Qu’est-ce qui compte le plus aujourd’hui dans un discours ? Le fond ou la forme ? La lettre ou l’esprit ? Sur le principe, cette opposition est factice, ou devrait l’être : un discours devrait être indissociablement fond et forme, lettre et esprit, comme la personne humaine est chair et âme.

Cette grille de lecture classique n’est plus vraiment valide. Ce qui compte le plus désormais, dans un discours, c’est sa langue, son vocabulaire. Ce sont eux qui ont la charge, non de convaincre, mais de produire un impact psychologique sur les segments de masses. En effet, quand des bases civilisationnelles ne font plus un sens commun, chaque segment de masse parle sa langue du monde, chaque compréhension du monde est marquée par un vocabulaire. Ainsi le vocabulaire n’est-il plus un « commun », mais un « marqueur » pour un segment. Les communicants appellent cela « éléments de langage ».

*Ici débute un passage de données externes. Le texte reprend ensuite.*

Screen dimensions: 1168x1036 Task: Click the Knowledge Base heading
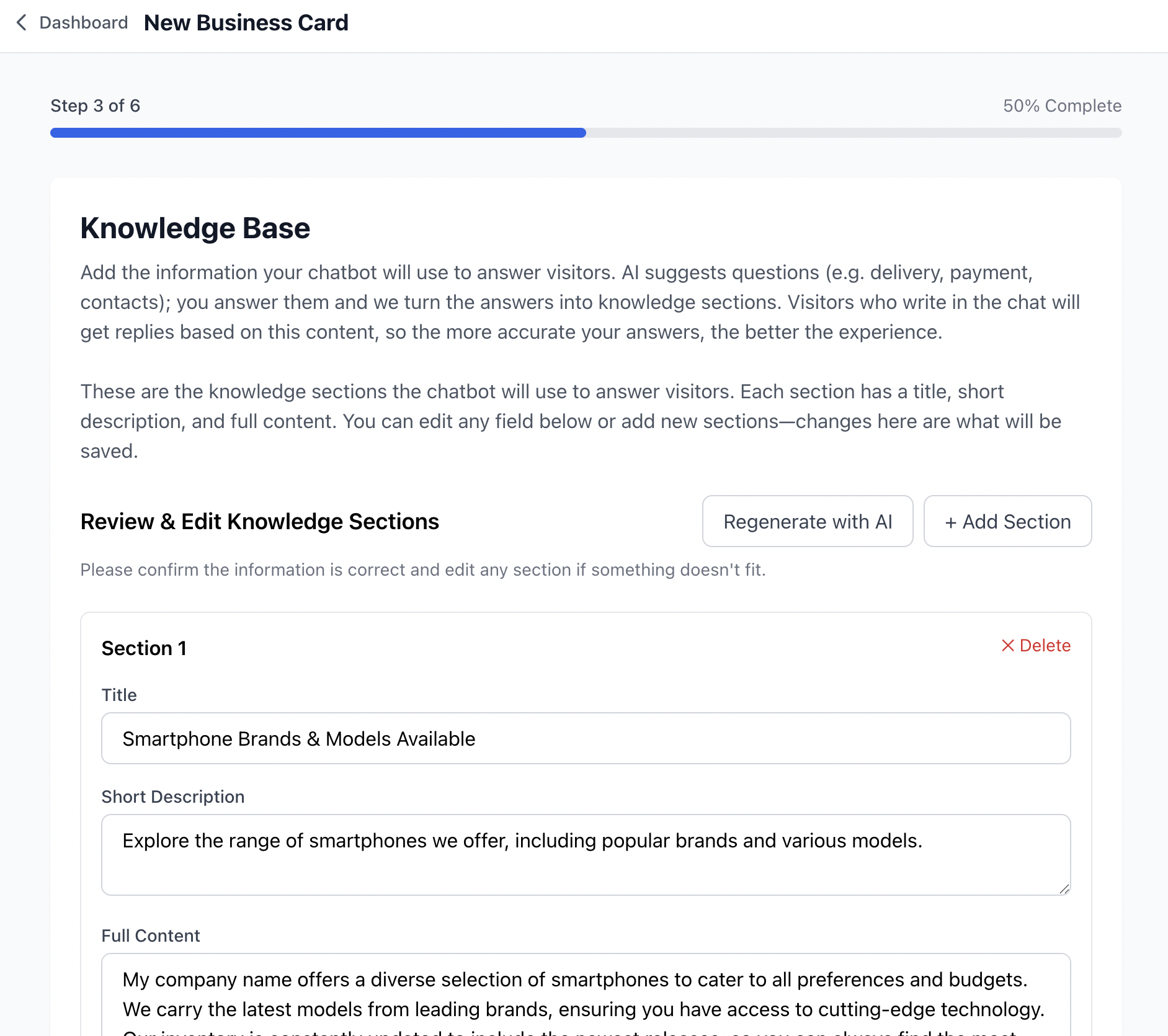(x=195, y=228)
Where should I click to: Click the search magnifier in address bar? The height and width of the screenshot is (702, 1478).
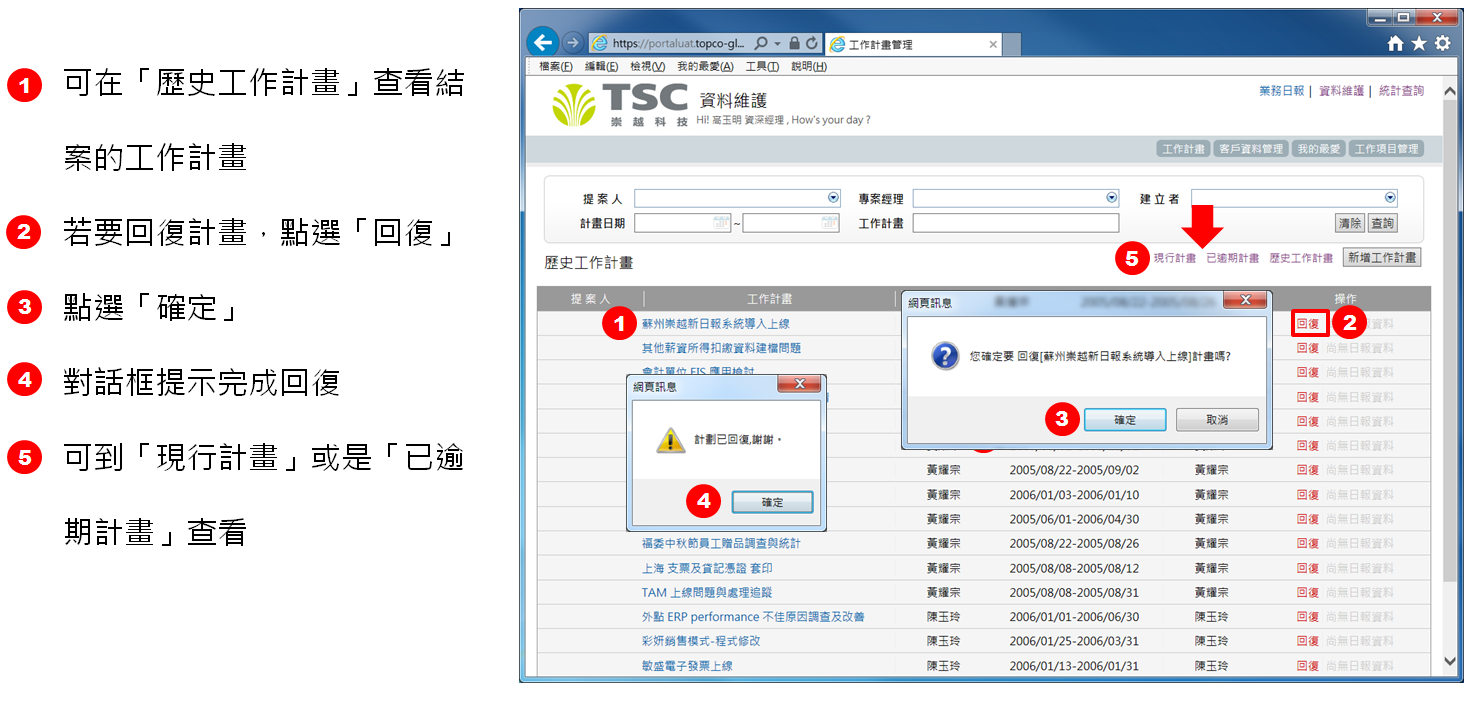click(x=761, y=44)
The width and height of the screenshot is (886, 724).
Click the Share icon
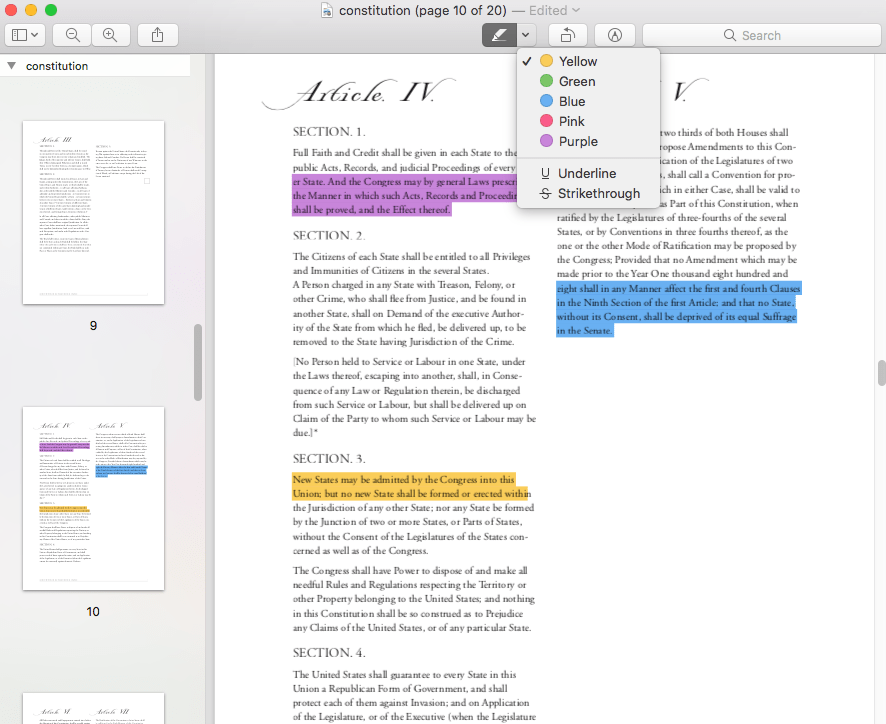[x=156, y=34]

Parlez à chacun sa langue, il vous baisera la main. Bien entendu, le baiser demeure prudent. Je lis ainsi que le discours de Macron aux Bernardins est excellent, mais que tout cela se jugera sur les actes. C’est peut-être une fausse perspective, une manière de croire que l’ancien monde est encore
vivant. La réalité du nouveau monde est en effet différente : le discours ne précède pas les actes, il enrobe des actes déjà accomplis qui s’amplifient par inertie, sans qu’ils n’aient fait l’objet d’une authentique délibération commune. Le nouveau monde avance sans avoir besoin de demander son avis à quiconque.
Ce nouveau monde est un « monde unique », sans mesure ni limites, qui dissout peu à peu toutes les réalités culturelles et sociales dans le grand tout du Marché global. C’est désormais le Marché qui délibère sur le bien et le mal, comme le souligne Mathieu Detchessahar, sans avoir besoin de dogmes ni de Credo définitifs.

Un concordat humanitaire

Ce que l’on nomme « pensée unique » n’est pas tant une injonction répressive de penser de telle ou telle manière – ce serait illusoire –, c’est la pensée d’un « monde unique », c’est l’unité de pensée du monde. Comme l’anticipait Augustin Cochin, « pour assurer l’unité de pensée sans dogme ni credo, la règle est de ne jamais aborder le sujet qu’au nom d’une décision déjà prise ».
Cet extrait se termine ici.